As I watched these adolescents work out human relationships at the height of performance anxiety or in the tediousness of dance repetitions, the verb of the soul leaped out.  They replicate human experience without words.  Their entire being is given to the art form.  Their collective creates an energy that exceeds the individual contributions.  The successful companies are soul-filled on and off the Marley floor.   At the end of their performance they have given away everything in a moment of time to the audience.  It is no longer their work.  It has either moved the audience or not.  There is relief, but only momentarily, as ballet is a verb, and next performance is already being prepared to build on the experience of the last and the work of countless practices to come.  Permeating all is love of dance.

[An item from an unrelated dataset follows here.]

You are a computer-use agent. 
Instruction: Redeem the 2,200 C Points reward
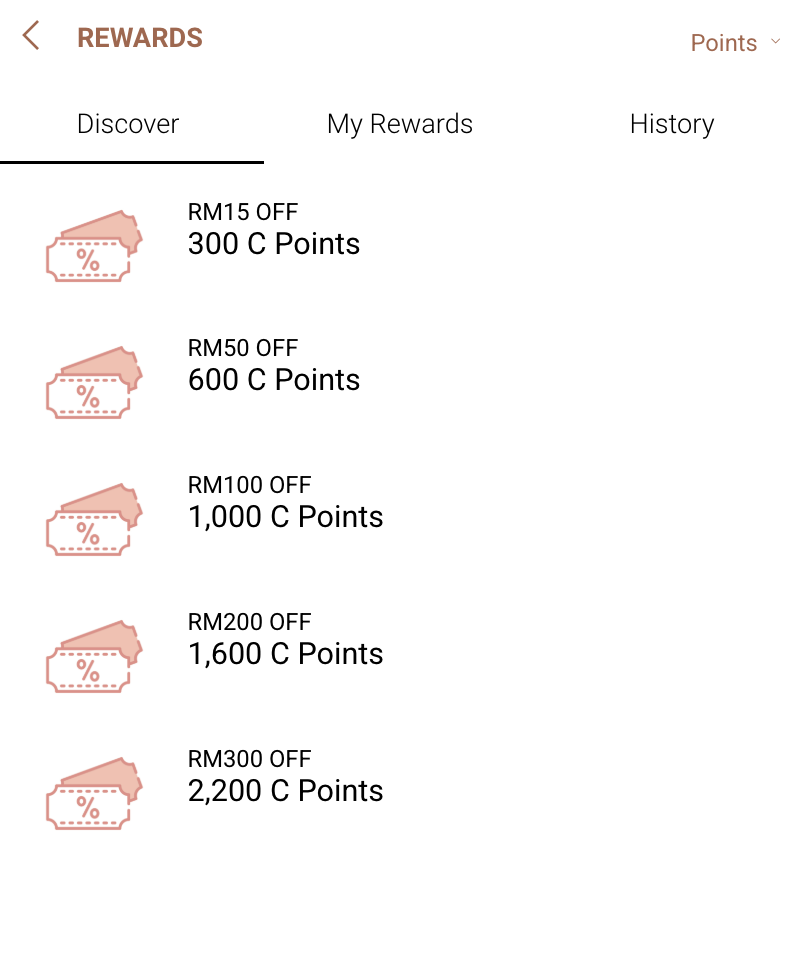click(286, 791)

The Ballet teacher was walking the floor, observing, pointing, correcting, and vocalizing to the dancers, she paused, and yelled out to all:

“Head Reach the Ceiling and Feet Reach the Floor.”

As she demonstrated, it was clear, dancers must remain grounded and yet seek elevation to the heavens.  They are at once respecting gravity and seeking to elevate themselves and the audience.  Everything in between must be attuned to as well – and that requires both muscle memory and contemplation.

The Spiritual Imagination and Science provide us the ceiling to strive for and the floor to ground us.  They are not mutually exclusive and one without the other is folly.  What happens in the middle is Dance.  The Dance of life with all its joy and pain.

In one week, science, spirituality and dance merged for me into a unified theory of the universe in one moment of time.  With the speed of light it has already changed within me and is no longer the same – but nor am I.